Contrary to dreadful popular opinion, law school is not as bad, sacred or mighty as people think. I think law school is one of the best learning institutions in Nigeria. Compared to most Law faculties in Nigeria, the Nigerian Law School is more structured and organized. Students know what to expect in every lecture and they have compulsory study group meetings to prepare adequately for the class. Also, there are unending learning resources available to students beforehand.


Reforms in the Nigerian Law School, including Law Faculties in Nigeria


The only issue I have with law school is the volume of work. Students are expected to absorb so much information within a very short time. This accounts for the high failure rate in law school.

I suggest that the duration of study in law school be increased to 18 months to 2 years. This will provide students with more time to learn and undergo pupilage before the Bar Exams. I honestly feel that the 5 years period of study for Bachelor of laws Degree (LL.B) should be reduced to 4 years. We need to spend more time teaching the technical side of the law.



The Nigerian Law faculties also need to do better in terms of the method of teaching, structure and organization as the teaching method adopted by most Nigerian universities are outdated. Nigerian Law Faculties should embrace the use of technology to make learning easier. Teaching should be student focused and not lecturer focused. Also, Nigerian Law Faculties should encourage and make Internship programme compulsory for Law Undergraduates. This will go a long way in preparing students for the Nigerian Law School and practice.



Embarrassing moments


I can’t remember having an embarrassing first time court experience. But I had an embarrassing and memorable first time meeting experience with a client. I was instructed to attend a negotiation meeting with a client a few hours before the meeting. I knew next to nothing about the case, I was scared and confused because I was barely 3 months at the Bar at the time. The client was disappointed when she found out I was going to represent her at the meeting. At the end I made it through the meeting and all our propositions were accepted by the other party. I sincerely can’t explain how that happened.

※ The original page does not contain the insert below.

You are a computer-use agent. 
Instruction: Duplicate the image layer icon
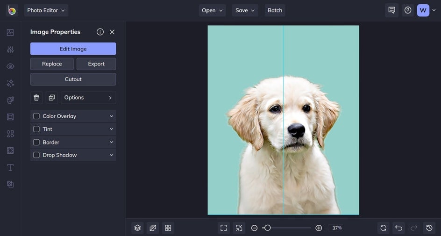(x=52, y=98)
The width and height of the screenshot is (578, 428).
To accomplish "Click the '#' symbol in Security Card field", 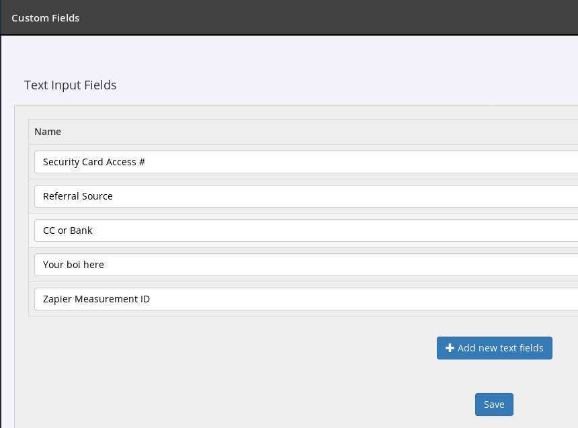I will tap(142, 162).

Evaluation of justice system



The Nigerian Legal system which includes the laws, courts, personnel of law and the administration of justice system in Nigeria has not recorded much development compared to the Legal system in western countries.

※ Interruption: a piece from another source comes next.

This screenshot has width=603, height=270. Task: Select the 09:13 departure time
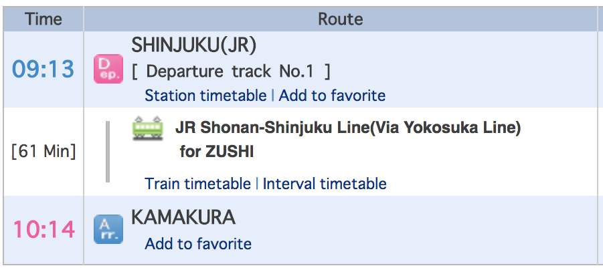[44, 69]
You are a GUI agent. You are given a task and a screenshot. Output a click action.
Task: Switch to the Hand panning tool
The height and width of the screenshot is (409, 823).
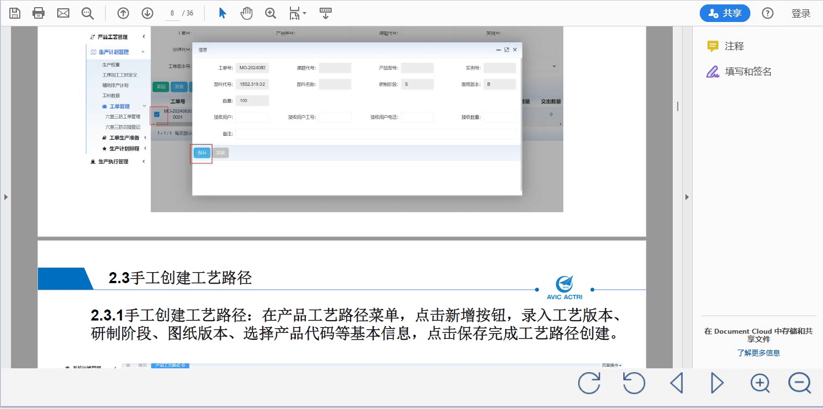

The stunted growth experienced by the Nigerian Legal System can be attributed to the extant laws in Nigeria. Most of our laws are obsolete and are no longer relevant to the needs of the 21st Century Nigerian Citizen. For example, the Land Use Act 1978, the Companies and Allied Matters Act 1990, the Criminal Code etc. Isn’t it surprising that the statutes of general application such as the Sales of Goods Act 1893, Partnership Act 1890 and the Bill of Exchange Act 1882 which were in force in England on January 1, 1900 are still the extant laws in Nigeria even when some of these laws have been re-enacted in England.



Also, another problem facing our Legal system is the will power to implement the laws enacted. The Administration of justice system in Nigeria has made enforcement of laws difficult. As long as we don’t enforce our laws, the Nigerian Legal System will not develop even if we make the best laws.

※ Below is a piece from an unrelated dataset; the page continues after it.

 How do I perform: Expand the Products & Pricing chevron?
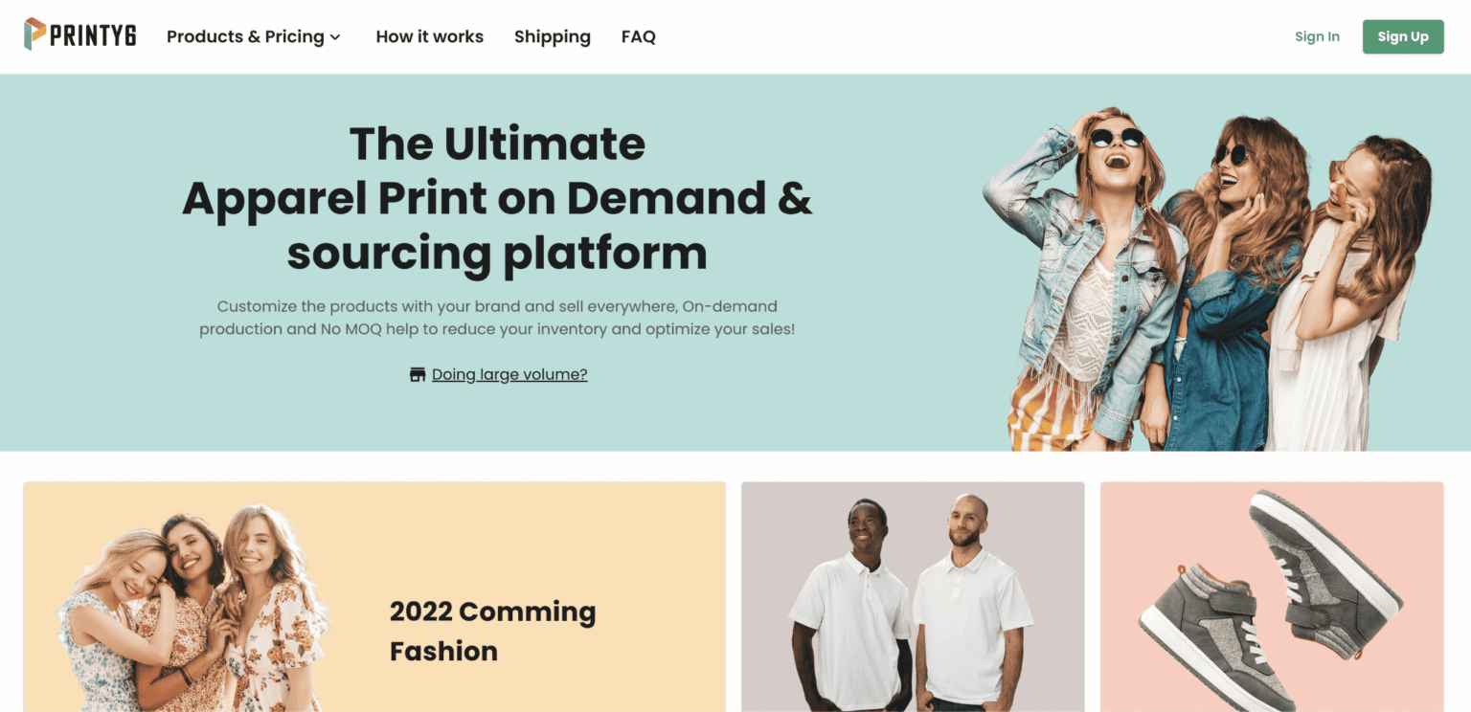[x=335, y=37]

It is pertinent to state that the Superior Courts in Nigeria have also not helped in the development of our jurisprudence in recent years. There are conflicting decisions of the superior courts particularly the Court of Appeal due to the unnecessary focus on technicality rather than seeking to do substantial justice.  In recent times, the Court of Appeal and Supreme Court hardly give judgment on the substance or merit of the cases before them instead most cases are decided or dismissed based on non-compliance with procedural laws. For instance the recent Supreme Court’s judgement on the election petition appeal in Osun state.






I consider the idea of using licensed vigilante Fulani herdsmen as security agents across the country demeaning and an affront to Nigeria’s security apparatus. It is indeed disappointing that we are considering the idea of resorting to non-state actors in securing lives and properties when the motion to introduce state policing was vehemently opposed.



What is the aim and objective of establishing and licensing Fulani Vigilante Group? Is it for the purpose of providing support to the security agencies in the states or to protect Fulani Herdsmen from reprisal attacks from members of the host community? The underlying motive for the implementation of Licensed Fulani Vigilante Group by the government is tainted with folly as it seeks to advance sectional or vested interests as against the common interest of all the citizen.



First, the Federal Government has in time past made efforts to ban and disarm local Vigilante Groups across the Country, licensing Fulani Vigilante group in the states where local vigilante groups have been disarmed would mean that the government is acting in the interest of the fulani herdsmen.



Secondly, some Fulani Herdsmen have been a threat to the security of communities in the Northern Part of the country, licensing them to act as security agents in the states could lead to a monumental national tragedy seeing that they have been empowered by the government, they can take laws into their own hands, engage in extra judicial killing and dispense justice as they see fit.       



Also, using untrained groups as security agents is detrimental to the security of any state as they could evolve into an ethnic militia or be used to promote political agenda.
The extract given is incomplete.